- _Problem details_: Copy each line of the records that contains the word "Image".

(The data begins)

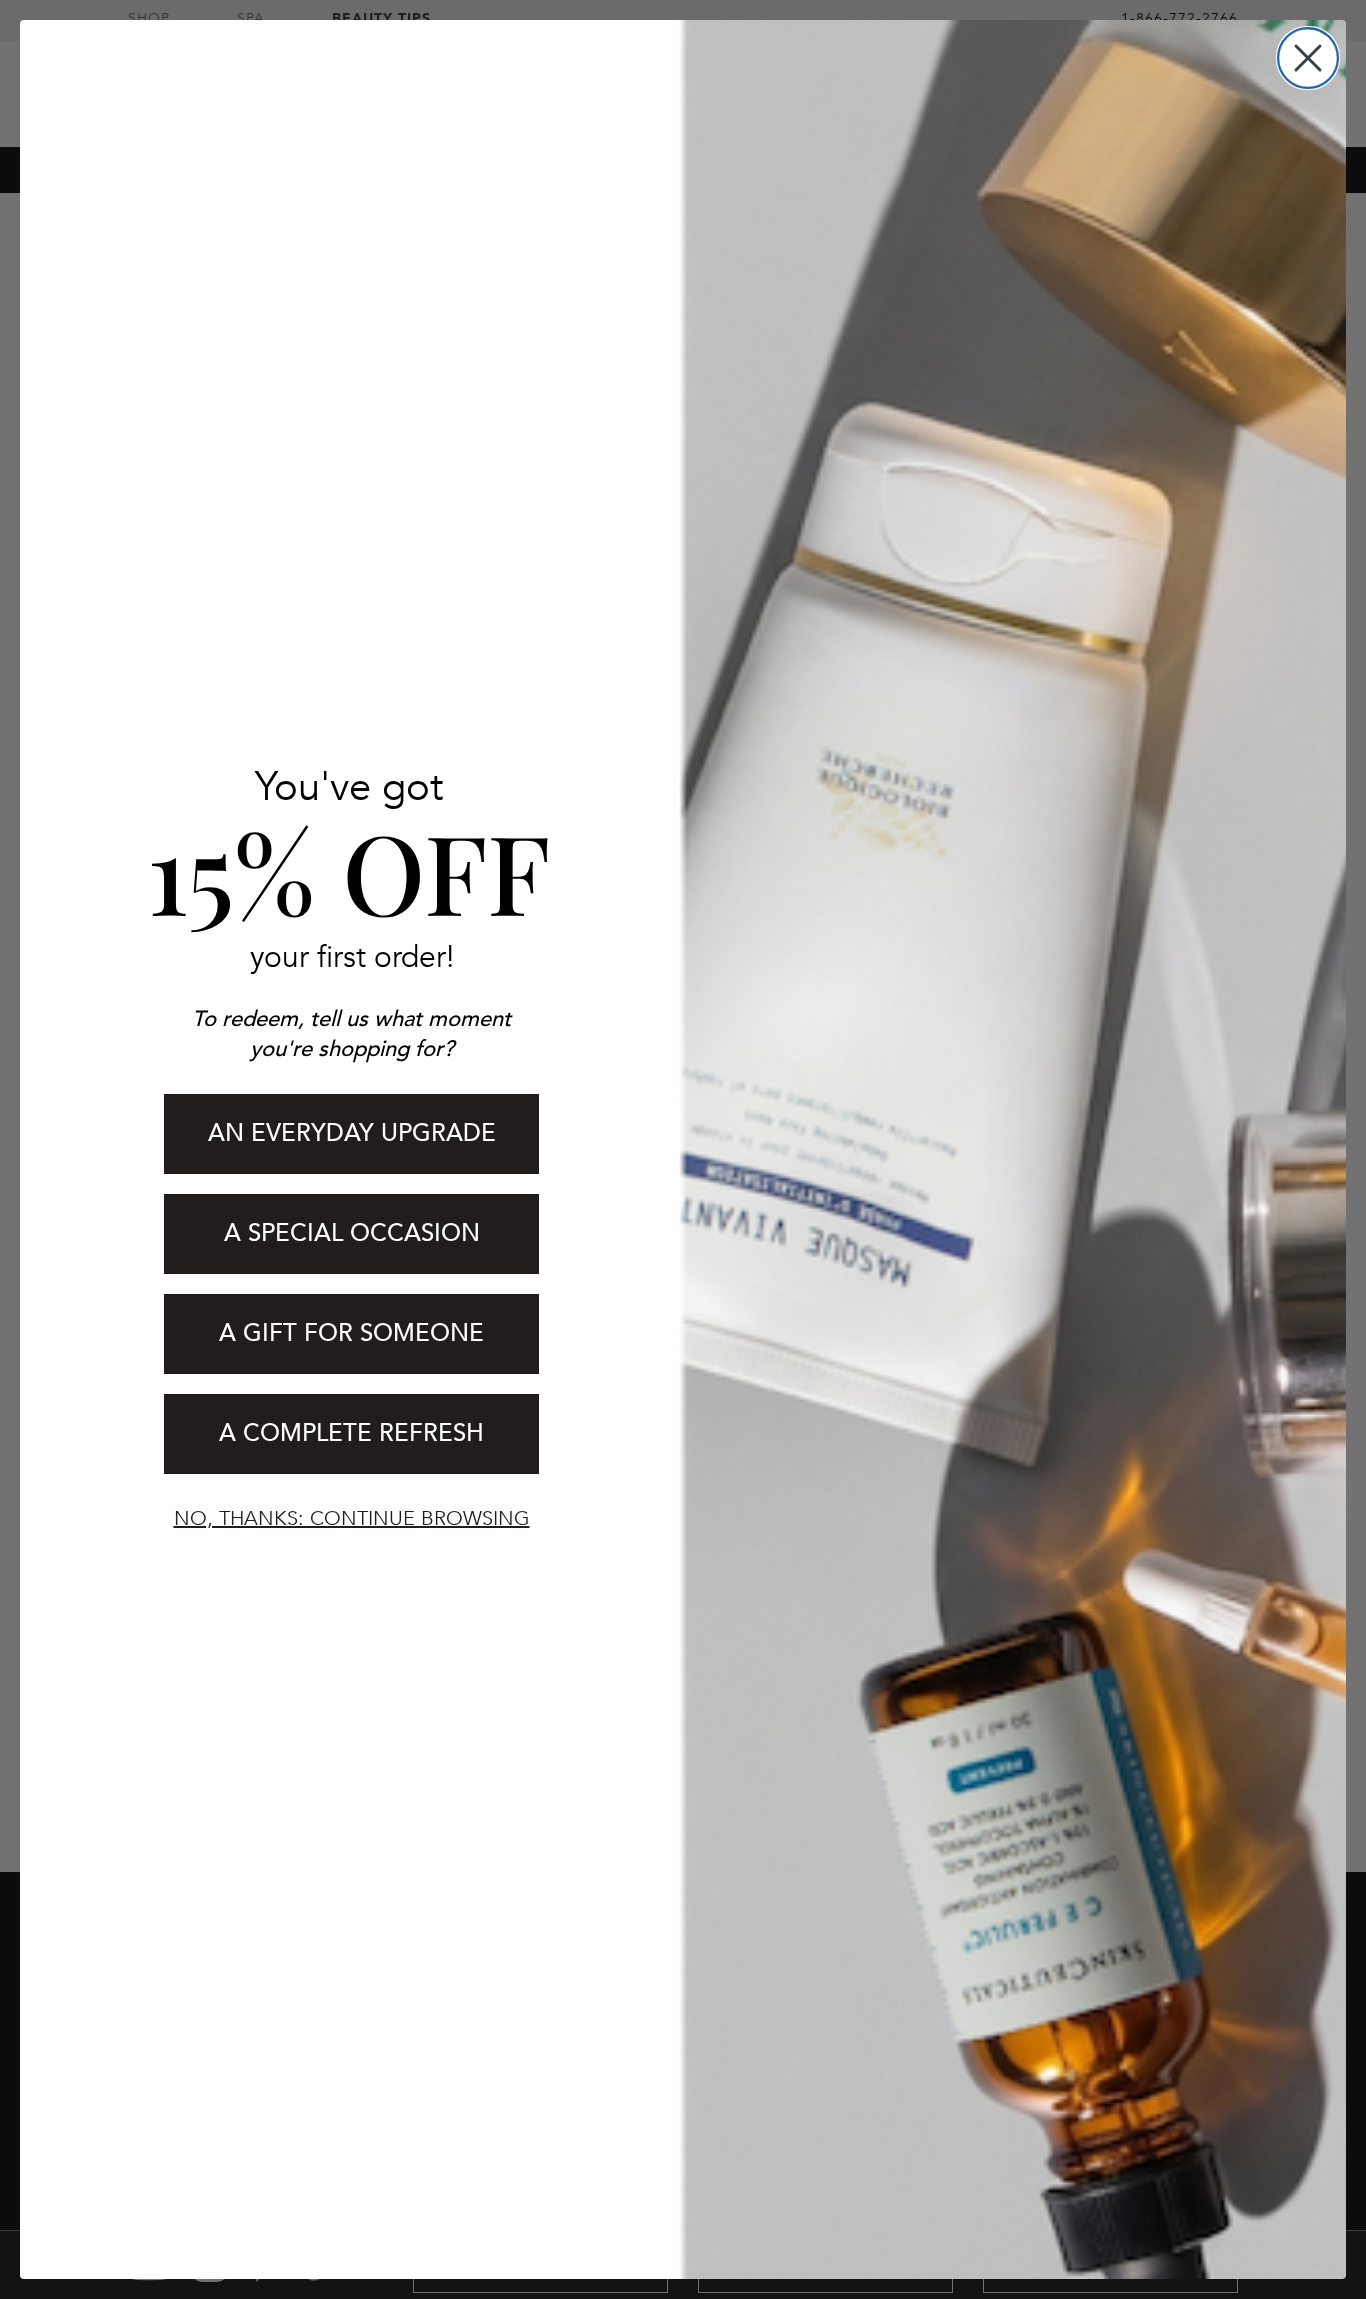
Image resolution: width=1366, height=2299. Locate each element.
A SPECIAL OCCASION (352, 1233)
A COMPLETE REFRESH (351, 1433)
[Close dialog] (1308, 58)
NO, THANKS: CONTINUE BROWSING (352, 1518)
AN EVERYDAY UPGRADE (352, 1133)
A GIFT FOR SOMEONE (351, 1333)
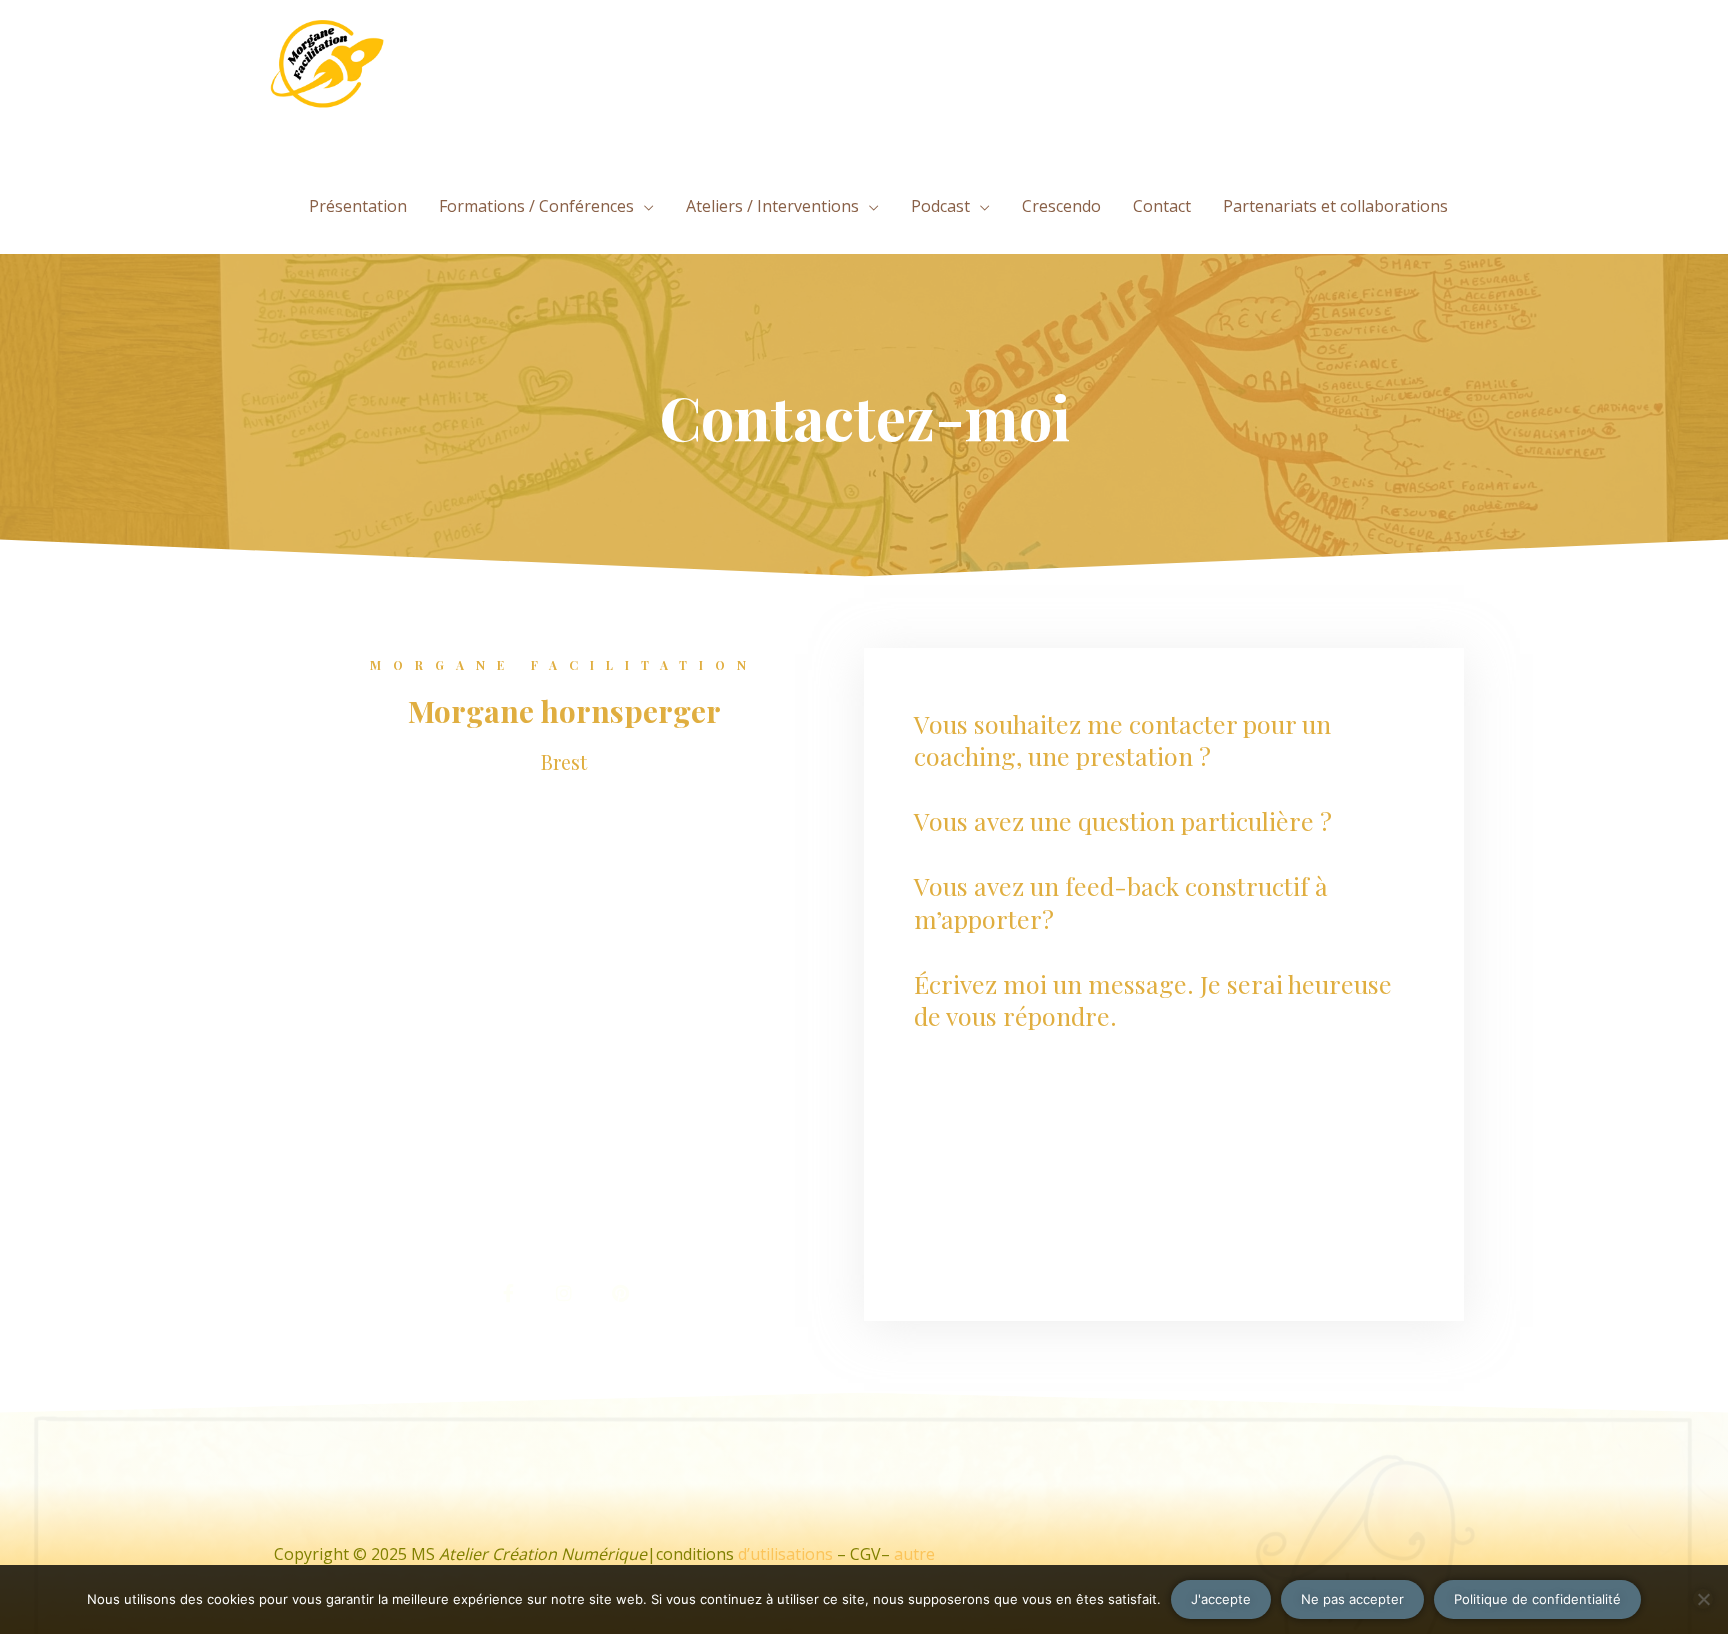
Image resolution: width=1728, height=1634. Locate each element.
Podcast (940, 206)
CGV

(The data ends)

- _Answer space_:
Image resolution: width=1366, height=2299. Locate each element.
Image resolution: width=1728, height=1634. Locate each element.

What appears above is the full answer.